El final de la obra está completamente domi­nado por el ineludible cumplimiento de la Fatalidad. Tanto como Héctor, Ulises quie­re la paz: se puede contar con él para persuadir a Menelao de que su esposa si­gue siendo pura. Pero entretanto, Ayax, embriagado, abraza a la fuerza a Andrómaca, a pesar de Casandra, y delante de Héctor que, pacifista a cualquier precio, no vacila nunca. Démokos, el bardo guerre­ro, no puede soportar que se entregue a Elena, acusa a sus conciudadanos de cobardía.

Héctor, para salvar la paz, lo atraviesa de un lanzazo. Pero Démokos, expirando, acusa al griego Ayax de ha­berlo asesinado. Y Héctor, afligido, con­cluye: «Sí habrá guerra de Troya…». La obra de Giraudoux es verdaderamente una tragedia; toda la acción, en efecto, está dominada por la Fatalidad; asistimos al progresivo estrechamiento del campo de la libertad humana. Nadie, en su época, había restaurado hasta tal punto el teatro en su valor legendario, ni nadie supo aliar la fantasía tan estrechamente al riguroso des­arrollo del drama.

No Hay Cosa Como Callar, Pedro Calderón de la Barca

Come­dia en tres actos y en verso de Pedro Calderón de la Barca (1600-1681), publi­cada por primera vez en 1639.

Don Juan, joven libertino, marcha a la guerra de­jando una novia, Marcela, e interrumpien­do el galanteo de otra dama, Leonor, a la que se había propuesto conquistar.
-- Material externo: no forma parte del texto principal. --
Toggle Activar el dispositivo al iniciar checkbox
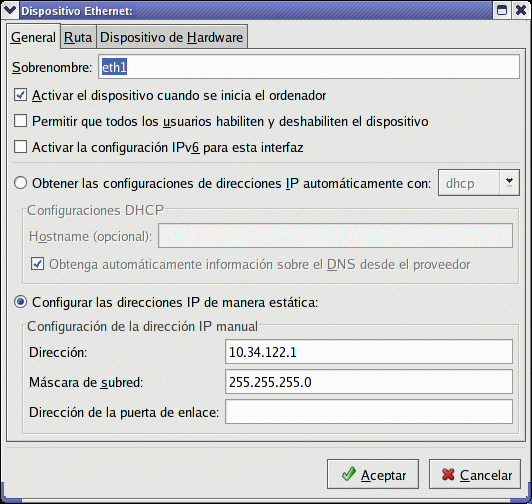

Cuan­do está ya en camino, recuerda haber olvidado én su habitación ciertas cartas y vuelve en secreto a su casa, en donde su padre, >a causa de un incendio, ha dado albergue a Leonor.

Abusa de ella en la obscuridad y marcha de nuevo, dejando en sus manos un medallón con el retrato de Marcela. Leonor decide guardar silencio y con la ayuda del medallón identifica fácilmente al amante de una hora, que fiel a sus principios la tiene ya olvidada. Al re­gresar de la guerra, don Juan vuelve de nuevo a cortejar a Marcela, pero ésta, ce­losa al saber que su retrato está en manos de Leonor, prefiere aceptar el galanteo del hermano de ésta.
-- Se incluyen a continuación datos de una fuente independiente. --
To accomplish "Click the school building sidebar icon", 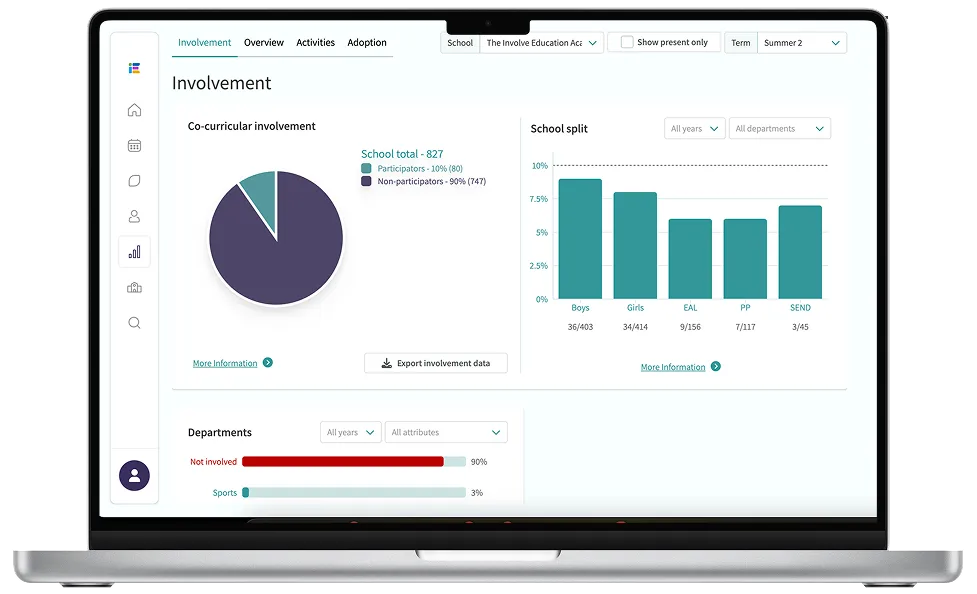I will pos(134,288).
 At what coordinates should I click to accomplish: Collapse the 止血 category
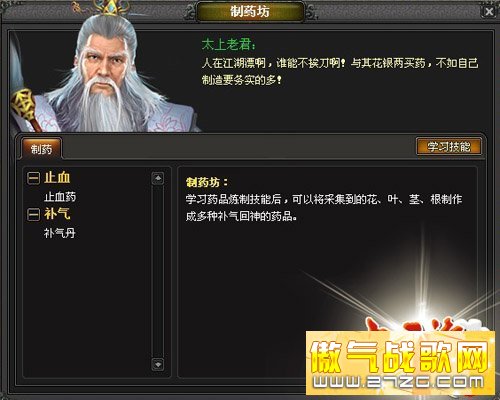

El medallón se convierte en cierta manera en protagonista de la comedia, y cuando, como conclusión de una serie de incidentes, don Juan se encuentra en casa de Leonor, expuesto a las represa­lias de su hermano y de su prometida, Leonor considera llegado el momento de romper el silencio. Mas ahora es don Juan quien teme a la verdad y, apenas empieza la joven su explicación, la interrumpe ofre­ciéndole su brazo.

No hay cosa como callar es una comedia de intriga, rica en matices, planteada con un trazo neto y seguro y llevada al desenlace a través de varios mo­tivos culminantes. Calderón no se ha preocupado solamente de crear una perfecta máquina teatral, sino que ha procurado también subrayar algunos de los caracte­res, y si bien el de don Juan no tiene nada de inédito, el de Leonor es psicológi­camente nuevo e interesante, en cuanto que representa, en el teatro calderoniano, uno de los pocos casos en que una mujer de­fiende su propio honor sin recurrir a la consabida y ya tradicional intervención del padre o del hermano.